:: The problem ::
Copy out each line below containing "item".
** Information follows **
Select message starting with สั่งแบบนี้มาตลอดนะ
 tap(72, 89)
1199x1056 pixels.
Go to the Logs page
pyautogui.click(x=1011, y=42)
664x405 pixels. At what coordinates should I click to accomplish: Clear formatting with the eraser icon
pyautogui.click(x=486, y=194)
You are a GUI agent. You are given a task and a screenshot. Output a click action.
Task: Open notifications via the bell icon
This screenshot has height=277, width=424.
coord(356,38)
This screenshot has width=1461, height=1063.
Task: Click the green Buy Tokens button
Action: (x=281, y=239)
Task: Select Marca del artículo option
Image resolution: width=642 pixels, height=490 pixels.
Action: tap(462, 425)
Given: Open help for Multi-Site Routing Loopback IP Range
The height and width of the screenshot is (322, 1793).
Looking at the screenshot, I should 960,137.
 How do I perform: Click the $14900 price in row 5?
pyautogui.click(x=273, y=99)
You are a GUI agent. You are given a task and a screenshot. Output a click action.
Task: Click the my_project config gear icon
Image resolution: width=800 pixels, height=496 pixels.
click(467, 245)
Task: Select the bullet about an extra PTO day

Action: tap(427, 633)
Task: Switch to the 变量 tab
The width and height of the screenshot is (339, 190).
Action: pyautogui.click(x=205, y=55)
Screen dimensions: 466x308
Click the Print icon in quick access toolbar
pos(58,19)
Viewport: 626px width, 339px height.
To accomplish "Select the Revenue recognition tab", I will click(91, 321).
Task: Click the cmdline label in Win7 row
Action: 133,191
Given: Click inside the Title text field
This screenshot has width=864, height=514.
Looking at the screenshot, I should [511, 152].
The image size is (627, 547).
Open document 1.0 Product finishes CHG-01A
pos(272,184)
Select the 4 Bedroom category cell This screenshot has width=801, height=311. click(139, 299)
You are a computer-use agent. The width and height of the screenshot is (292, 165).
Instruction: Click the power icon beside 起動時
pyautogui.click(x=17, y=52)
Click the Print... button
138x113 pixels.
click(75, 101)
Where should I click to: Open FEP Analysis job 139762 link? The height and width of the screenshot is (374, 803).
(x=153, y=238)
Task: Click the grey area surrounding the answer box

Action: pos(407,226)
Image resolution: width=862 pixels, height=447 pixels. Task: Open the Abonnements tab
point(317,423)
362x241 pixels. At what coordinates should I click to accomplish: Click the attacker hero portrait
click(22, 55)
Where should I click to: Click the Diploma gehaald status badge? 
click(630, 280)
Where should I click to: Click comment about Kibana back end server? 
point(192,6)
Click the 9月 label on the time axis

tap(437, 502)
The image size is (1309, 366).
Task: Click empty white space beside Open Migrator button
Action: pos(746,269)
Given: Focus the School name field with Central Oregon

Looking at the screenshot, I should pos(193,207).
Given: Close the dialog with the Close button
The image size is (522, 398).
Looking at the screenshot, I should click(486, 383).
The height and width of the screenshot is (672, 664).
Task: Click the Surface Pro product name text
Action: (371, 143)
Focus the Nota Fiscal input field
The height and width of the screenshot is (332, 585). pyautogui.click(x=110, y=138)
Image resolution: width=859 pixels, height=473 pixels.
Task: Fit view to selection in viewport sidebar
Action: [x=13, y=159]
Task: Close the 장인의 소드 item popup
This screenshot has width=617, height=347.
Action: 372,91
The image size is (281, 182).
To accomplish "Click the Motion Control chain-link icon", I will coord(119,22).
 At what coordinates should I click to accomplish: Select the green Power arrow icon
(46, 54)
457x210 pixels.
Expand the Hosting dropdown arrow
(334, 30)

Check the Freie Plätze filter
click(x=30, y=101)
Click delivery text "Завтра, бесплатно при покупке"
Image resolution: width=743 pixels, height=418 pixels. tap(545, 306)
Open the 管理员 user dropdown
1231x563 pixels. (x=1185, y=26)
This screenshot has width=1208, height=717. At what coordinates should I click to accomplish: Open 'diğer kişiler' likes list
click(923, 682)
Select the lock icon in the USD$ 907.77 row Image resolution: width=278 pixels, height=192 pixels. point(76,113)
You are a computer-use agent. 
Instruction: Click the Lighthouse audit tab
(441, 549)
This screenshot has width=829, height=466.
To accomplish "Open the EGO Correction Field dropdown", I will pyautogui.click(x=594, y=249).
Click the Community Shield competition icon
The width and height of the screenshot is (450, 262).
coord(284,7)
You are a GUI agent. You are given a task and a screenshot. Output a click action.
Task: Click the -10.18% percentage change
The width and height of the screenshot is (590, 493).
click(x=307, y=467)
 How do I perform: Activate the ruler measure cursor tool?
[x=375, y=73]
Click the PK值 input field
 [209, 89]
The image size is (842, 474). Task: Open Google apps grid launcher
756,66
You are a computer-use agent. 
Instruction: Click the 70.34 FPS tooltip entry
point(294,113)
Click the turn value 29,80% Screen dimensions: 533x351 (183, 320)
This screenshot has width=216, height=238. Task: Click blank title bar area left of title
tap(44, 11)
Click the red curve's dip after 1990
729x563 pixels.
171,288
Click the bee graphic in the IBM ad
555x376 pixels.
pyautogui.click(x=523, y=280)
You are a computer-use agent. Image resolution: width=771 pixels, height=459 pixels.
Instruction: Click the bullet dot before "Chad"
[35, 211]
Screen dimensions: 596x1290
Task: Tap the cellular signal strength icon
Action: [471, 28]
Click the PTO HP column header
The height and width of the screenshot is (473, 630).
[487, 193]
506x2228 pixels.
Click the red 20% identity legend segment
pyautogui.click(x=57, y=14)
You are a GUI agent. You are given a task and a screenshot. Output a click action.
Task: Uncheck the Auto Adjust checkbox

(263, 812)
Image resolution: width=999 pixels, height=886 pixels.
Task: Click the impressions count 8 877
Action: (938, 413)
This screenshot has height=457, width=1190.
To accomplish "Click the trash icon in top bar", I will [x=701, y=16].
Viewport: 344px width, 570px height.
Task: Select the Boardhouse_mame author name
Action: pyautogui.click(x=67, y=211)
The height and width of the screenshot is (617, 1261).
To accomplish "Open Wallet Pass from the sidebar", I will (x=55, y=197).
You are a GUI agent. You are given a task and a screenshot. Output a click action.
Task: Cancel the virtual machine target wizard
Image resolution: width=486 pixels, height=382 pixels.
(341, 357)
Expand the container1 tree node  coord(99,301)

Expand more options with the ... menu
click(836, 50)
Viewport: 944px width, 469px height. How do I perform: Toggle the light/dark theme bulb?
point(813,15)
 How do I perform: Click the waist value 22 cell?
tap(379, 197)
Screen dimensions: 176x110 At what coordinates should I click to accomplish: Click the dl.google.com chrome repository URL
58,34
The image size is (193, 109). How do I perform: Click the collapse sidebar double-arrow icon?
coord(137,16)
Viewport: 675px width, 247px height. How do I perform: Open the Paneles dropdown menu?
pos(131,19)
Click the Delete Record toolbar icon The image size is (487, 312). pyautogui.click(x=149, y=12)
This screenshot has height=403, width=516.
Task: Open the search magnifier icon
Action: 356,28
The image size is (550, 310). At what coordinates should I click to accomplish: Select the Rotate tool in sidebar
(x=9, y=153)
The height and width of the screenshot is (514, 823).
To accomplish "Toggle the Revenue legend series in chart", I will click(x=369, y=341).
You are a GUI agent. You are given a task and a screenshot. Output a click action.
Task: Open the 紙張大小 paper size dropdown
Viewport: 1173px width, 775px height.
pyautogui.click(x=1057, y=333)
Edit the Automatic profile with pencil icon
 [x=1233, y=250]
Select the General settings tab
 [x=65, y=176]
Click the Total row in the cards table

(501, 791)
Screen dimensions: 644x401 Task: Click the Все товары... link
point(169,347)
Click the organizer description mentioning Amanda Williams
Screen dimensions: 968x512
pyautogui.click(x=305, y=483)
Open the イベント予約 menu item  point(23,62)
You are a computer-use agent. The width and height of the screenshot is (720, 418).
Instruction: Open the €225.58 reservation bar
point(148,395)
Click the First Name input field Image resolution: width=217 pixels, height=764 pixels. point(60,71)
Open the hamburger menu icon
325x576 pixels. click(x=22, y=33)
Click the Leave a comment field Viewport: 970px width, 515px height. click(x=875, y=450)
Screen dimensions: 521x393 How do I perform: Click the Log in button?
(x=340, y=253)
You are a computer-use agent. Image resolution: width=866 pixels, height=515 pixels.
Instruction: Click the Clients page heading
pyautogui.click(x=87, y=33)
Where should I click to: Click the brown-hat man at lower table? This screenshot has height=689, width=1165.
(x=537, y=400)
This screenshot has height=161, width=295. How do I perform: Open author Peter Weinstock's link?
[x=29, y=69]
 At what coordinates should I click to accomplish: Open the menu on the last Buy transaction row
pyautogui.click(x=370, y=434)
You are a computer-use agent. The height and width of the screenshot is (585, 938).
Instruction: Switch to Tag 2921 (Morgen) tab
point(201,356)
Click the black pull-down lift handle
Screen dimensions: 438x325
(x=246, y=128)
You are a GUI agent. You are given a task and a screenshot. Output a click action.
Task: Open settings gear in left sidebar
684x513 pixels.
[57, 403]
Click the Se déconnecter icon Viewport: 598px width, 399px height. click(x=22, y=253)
** End of Information **
:: The completed task ::
Task: Close the 장인의 소드 item popup
Open the イベント予約 menu item  point(23,62)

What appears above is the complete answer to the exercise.